10)   Credi che attività come queste possano diventare un lavoro a tempo pieno, con un adeguato ritorno economico?

Se il blog/sito diventa un punto di riferimento per la città/territorio può diventare una fonte di reddito. Non credo sia così semplice e alla portata di tutti, ma ritengo possa essere fattibile se si riesce a creare un’organizzazione adeguata con la partecipazione di più collaboratori impegnati in diversi ruoli.

11)   Quali sono i tuoi progetti per il futuro, per il blog, ma non solo.

Relativamente al blog ci sto ragionando. Sono nella fase in cui vorrai strutturarlo un po’ meglio e dotarlo di una certa organizzazione coinvolgendo altre persone di competenze diverse. Il sogno sarebbe quello di riuscire a vivere svolgendo un’attività che mi appassioni e mi dia soddisfazione al di là dell’aspetto economico per cui, continuando ad impegnarmi e rispettando il lavoro che mi dà da vivere, sono sempre attento a cercare di cogliere nuove opportunità professionali. Recentemente, grazie all’attività con il blog, mi è stato proposto di collaborare anche con  un’associazione che opera nel settore dell’innovazione sociale, proposta che ho accettato con  soddisfazione.

12)   Se dovessi, in poche parole, consigliare a qualcuno di visitare il tuo blog, cosa gli diresti?

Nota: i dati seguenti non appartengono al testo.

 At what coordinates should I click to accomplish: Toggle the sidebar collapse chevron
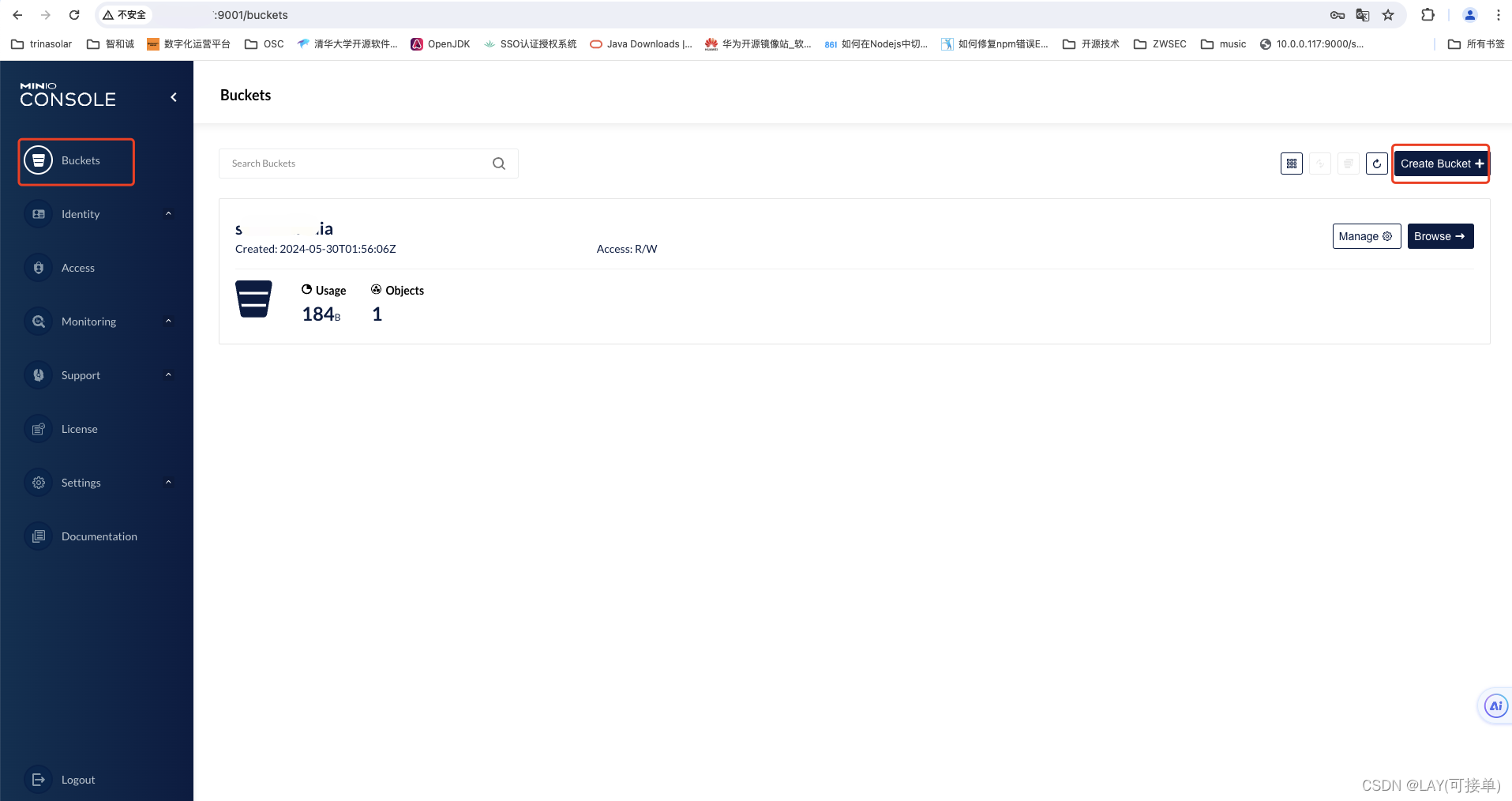173,96

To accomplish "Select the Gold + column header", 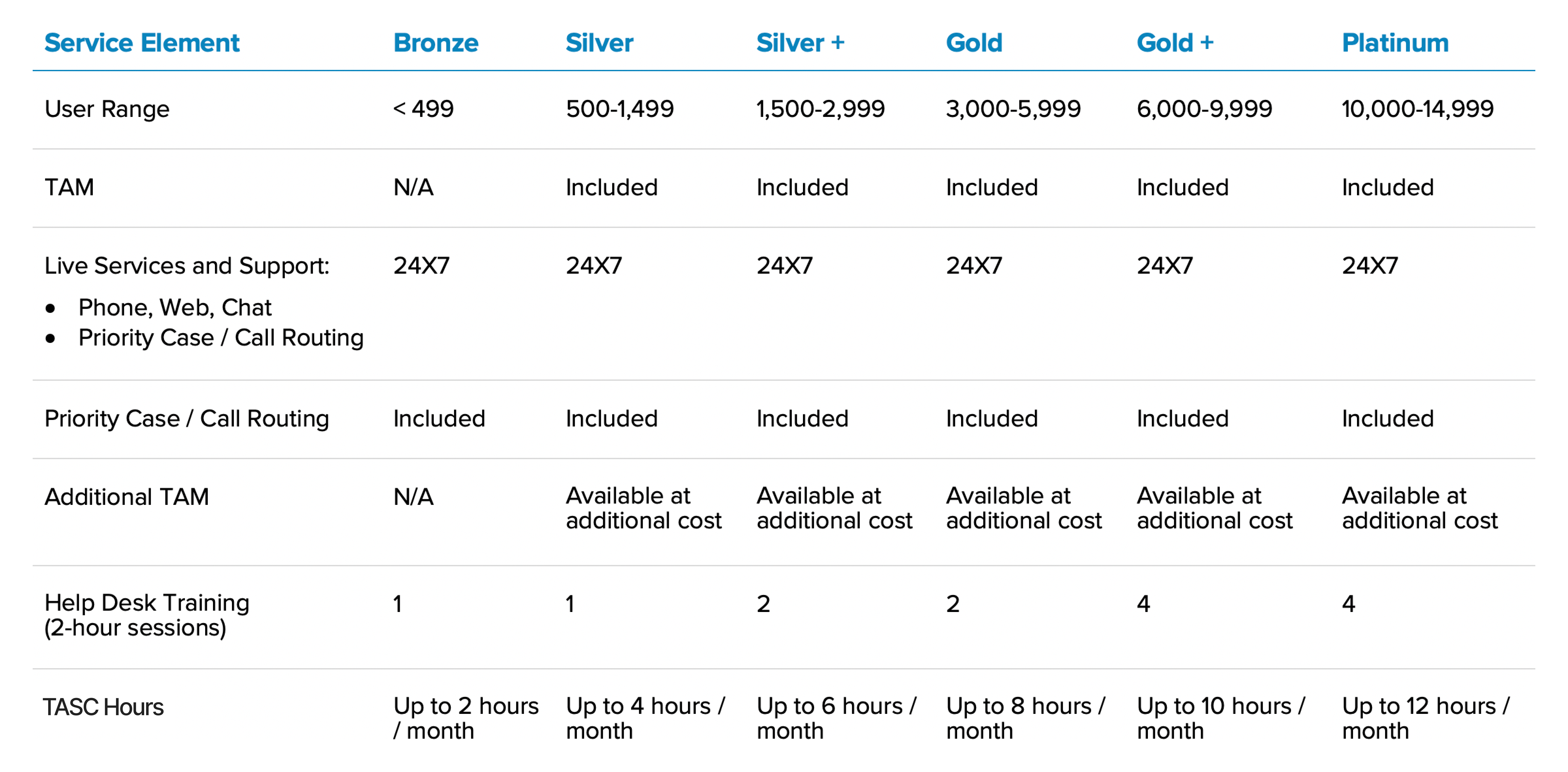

Il mio desiderio è quello che spulciando i vari post del blog, le varie rubriche, leggendo tra le righe qualche pensiero, qualche racconto, emerga “la mia Padova”, il mio modo di vedere e percepire la mia città, il suo patrimonio culturale di indiscutibile valore, i suoi luoghi maggiormente attrattivi per i turisti, gli eventi e le mostre da non perdere, ma soprattutto vorrei che emergesse un po’ l’anima della città, quella che si respira nelle piazze del centro storico, nei bar, nelle osterie, lungo le strade e nei luoghi più rappresentativi del vivere comune. A chi volesse visitare il mio blog direi che in ogni mio post c’è la Padova più autentica, quella di un padovano che ama la propria città e la vive tutti i giorni e che sarebbe ben lieto ed orgoglioso di accompagnare, attraverso il blog, ma anche dal vivo, tutti i lettori alla scoperta (o ri-scoperta per i padovani) della città.

Ringrazio molto Alberto per aver risposto alle mie domante e credo che possa aver dato spunti interessanti sia a chi vorrebbe intraprendere un’attività simile alla sua, sia a chi, a vario titolo, già si occupa di promozione turistica, culturale e/o territoriale.

Ringrazio anche tutti voi, che siete arrivati alla fine di questa lunga intervista, se l’avete trovata interessante vi ricordo che presto ne pubblicherò delle altre: a blogger, artisti, imprenditori… che usano Internet per “fare cultura”.